Parmi les grandes chaînes, il convient de citer Star Mauvaise,
lancée début 1994 en anglais et en chinois, TVBS, joint-venture
entre le groupe hongkongais TVB et ERA (un grand groupe taïwanais de
production et distribution vidéo), lancée également en
1993. Cette société a signé un accord avec 50
chaînes du câble ayant ainsi accès à 1,2 million
de foyers. HBO et ABN sont également présentes via TVBS.
Les chaînes par câble ne représentent que 3 à
4 % des ressources publicitaires à la télévision qui
s'élèvent à NT$
8(
*
)
26 milliards.
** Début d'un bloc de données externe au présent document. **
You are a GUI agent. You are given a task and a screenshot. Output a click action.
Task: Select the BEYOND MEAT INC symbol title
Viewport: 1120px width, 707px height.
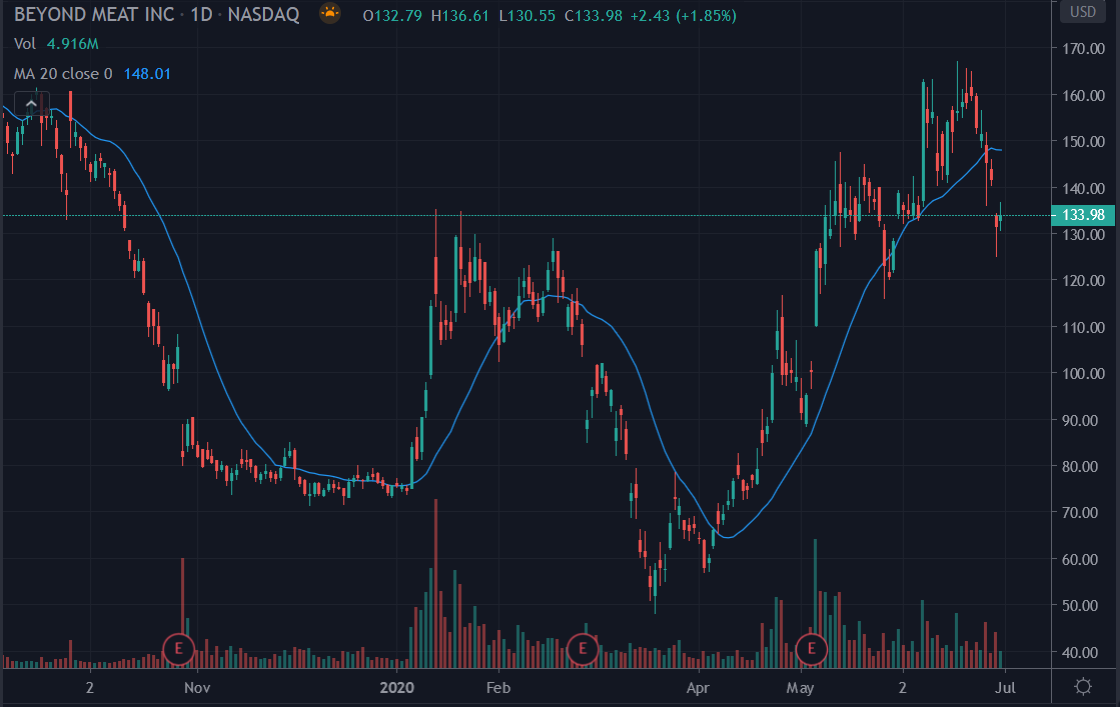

Près de
90 % de la population regardent les télévisions hertziennes
pour les informations, mais 70 % les considèrent comme
progouvernementales.
La mise en application de la loi sur le câble, adoptée en janvier
1992, a considérablement modifié l'environnement des
chaînes par câble : elle doit aboutir à la mise en
place de réseaux légaux en lieu et place des nombreux
opérateurs " pirates ", souvent individuels, qui servent
actuellement les 2,6 millions de foyers. Des licences seront
données à un opérateur pour chacun des 51 districts de
diffusion. Les premières stations émettront en 1996. Ce sera donc
l'occasion pour les câblo-opérateurs " illégaux "
de régulariser leur situation.
Cependant, cette loi sur le câble n'a véritablement
été appliquée qu'à partir de juillet 1993, en
raison de la volonté marquée par le Gouvernement de
réglementer et légaliser la télévision par
câble. Aussi des licences ont-elles été accordées,
par district, à des câblo-opérateurs. L'investissement
étranger ne pourra dépasser 20 %. Par contre, seuls
20 % des programmes devront être produits localement.
Chaque district n'aura qu'un seul opérateur. Chaque station devra
investir un minimum de NT$ 1,7 milliard (US$ 68 millions) dans les
zones urbaines et NT$ 800 millions (US$ 31 millions) dans les zones
rurales. L'ensemble des programmes seront soit produits localement, soit
achetés légalement, preuve de la volonté du Gouvernement
d'assainir le système et de lutter contre le piratage des droits. Les
opérateurs sans licence sont passibles d'amendes de US$ 45 000 ou
de peines de prison allant jusqu'à 7 ans.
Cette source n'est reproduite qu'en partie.